第一巻判断第二章判断の定言的仮言的形式から。
§17.固有名の主語に関する奇妙な錯覚が広く行き渡っている。固有名詞には含意がない、あるいは、より一般的な専門用語を使えば、内包がないといわれている。通常の言語においては、それはなにかをあらわすが、何ものも意味しないとされている。
もしそれが正しいなら、「ジョンは眠っている」といった判断においてなにが意味されているのか理解するのは困難となろう。実際、いかなる帰結も恐れず、ここではジョンという名前がこの文の主語だと語る思想家もいる。こうした人たちの敵になる度胸は私にはとてもないと告白しておく。私の邪魔がなくて喜ばしいと彼らは言うかもしれない。しかし、もし我々がより英雄的ではない解決を受け入れようとし、人間としてのジョンが判断の主語だと仮定し、名前自体はなにも意味しないとするなら、私は名前の目的をまったく認めていないことになる。なぜ名前など無視して、男を指さし、「眠ってる」と言わないのだろうか。
「しかし、それは男をあらわしている」と答えがあるかもしれない、「彼がそこにいるのだとしても、指さすよりもっとはっきりとしたしるしをつけることになるのだ」と。しかし、それこそが私を悩ませるものである。もし、名前が使われるとき、それによって伝えられる観念が存在するなら、それがなにかを意味する、あるいは、こう言った方がよければ、「含意」があるに違いない。他方、もしなんの観念も伝えないならば、それはある種の間投詞のようなものとなろう。「これ」や「ここ」といった指さすことと観念的に等しいことを言うと、それは確かに意味をもっているが、不運なことにその意味は曖昧で普遍的なものである。なにをとっても、あらゆるものが「これ」にも「ここ」にも当てはまるからである。しかし、ジョンという名が彼を指さすことと観念的に等しいと断言するなら、私はあなたが自分でなにを言っているのかわかっているかどうか疑問に思わざるを得ない。
「しるし」という語には二つの意味があり、恐らく我々はそれを混同している。それは、区別の手段としてつくられたものかもしれないし、そうした手段の結果つくられたものである場合もある。推察するところ、私には推察する以外ないのだが、ここではしるしは最初の意味にとられているのではなく、従って、彼は他の人間と異なった人物として捉えられておらず、ジョンというしるしのついた人間として見いだされている。しかし、後者の意味をとると、名前というのはそれが記号であるがゆえにしるしであり、しるしと記号とは同一のものとなる。
さて、記号が意味を欠いていることはあり得ない。もともと任意のしるしとしてつけられたものがその過程において記号となり、それが意味する事物としっかりと結びつくことで、その事物の性質や性格とも結びつくことになったに違いない。もしそれがある程度まで事物を意味しないなら、その事物をあらわすことなど決してできないだろう。
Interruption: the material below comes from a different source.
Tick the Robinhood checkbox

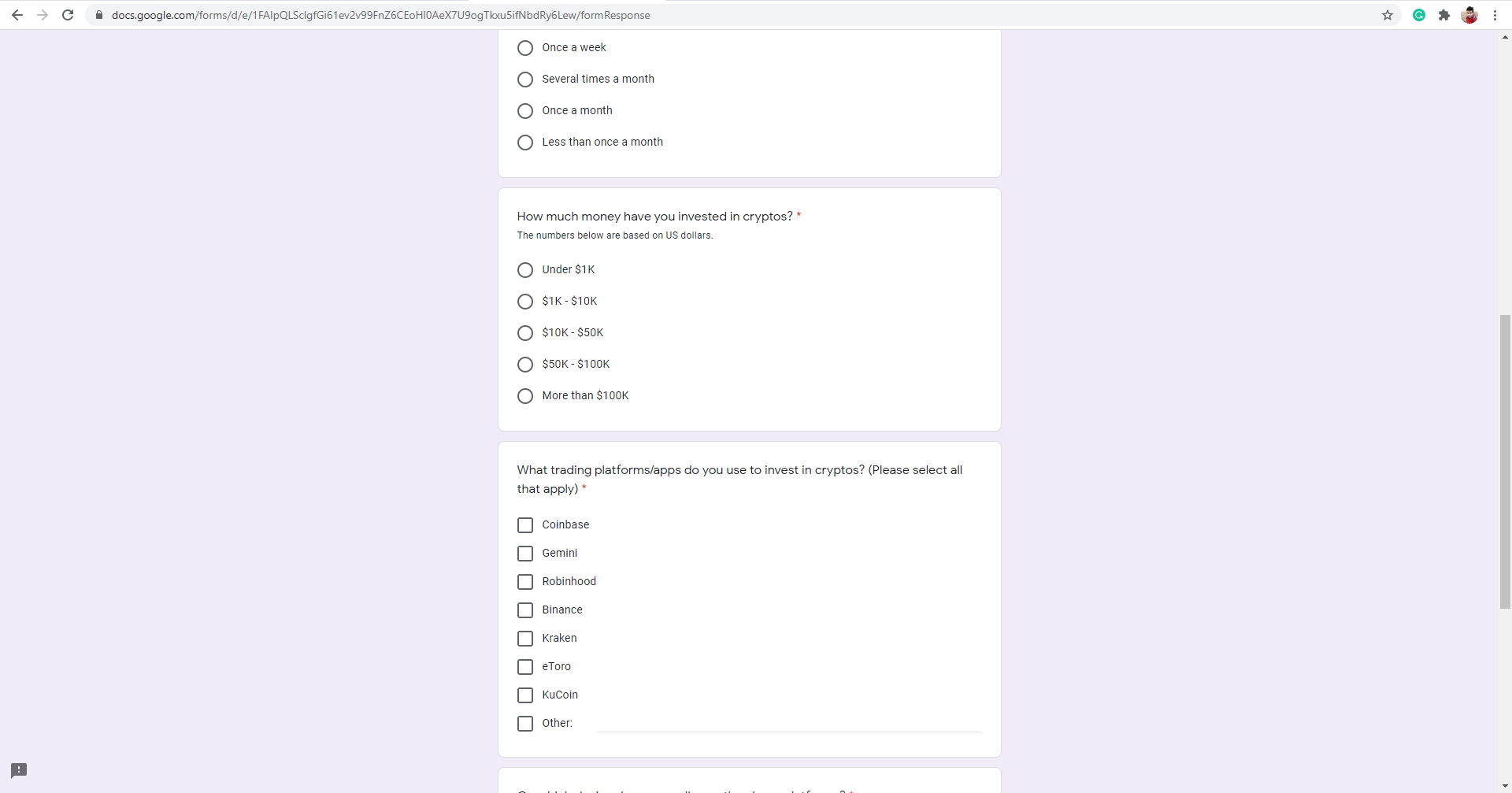[525, 582]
それでは、それが指し示すものがわかっている固有名詞がなんの観念ももたない、あるいは偶然のつながりによる観念しかないのだと言うことができようか。観念がすべて取り払われたとしたら、単なる名前とそれがあらわす事物との間にどんな関わりが残されていよう。すべてが一緒に消え去ってしまうだろう。
あまりに自明なことなのでどう説明していいかわからない。記号の意味は、もちろん、固定される必要はない。それがあらわす事物もまったく一定不変だろうか。もし「含意」が不安的なものであるとしても、「明示的意味」は決して変わらないものなのだろうか。後者が固定されているところでは、前者も(その限度内で)変化しない。「ウィリアム」という言葉がなにを含意するのかなんの観念もないということはあるかもしれないが、そのとき、あなたはその言葉がなにをあらわしているのかほとんど知ることはできないのである。すべての問題は単純な誤りと誤解からきている。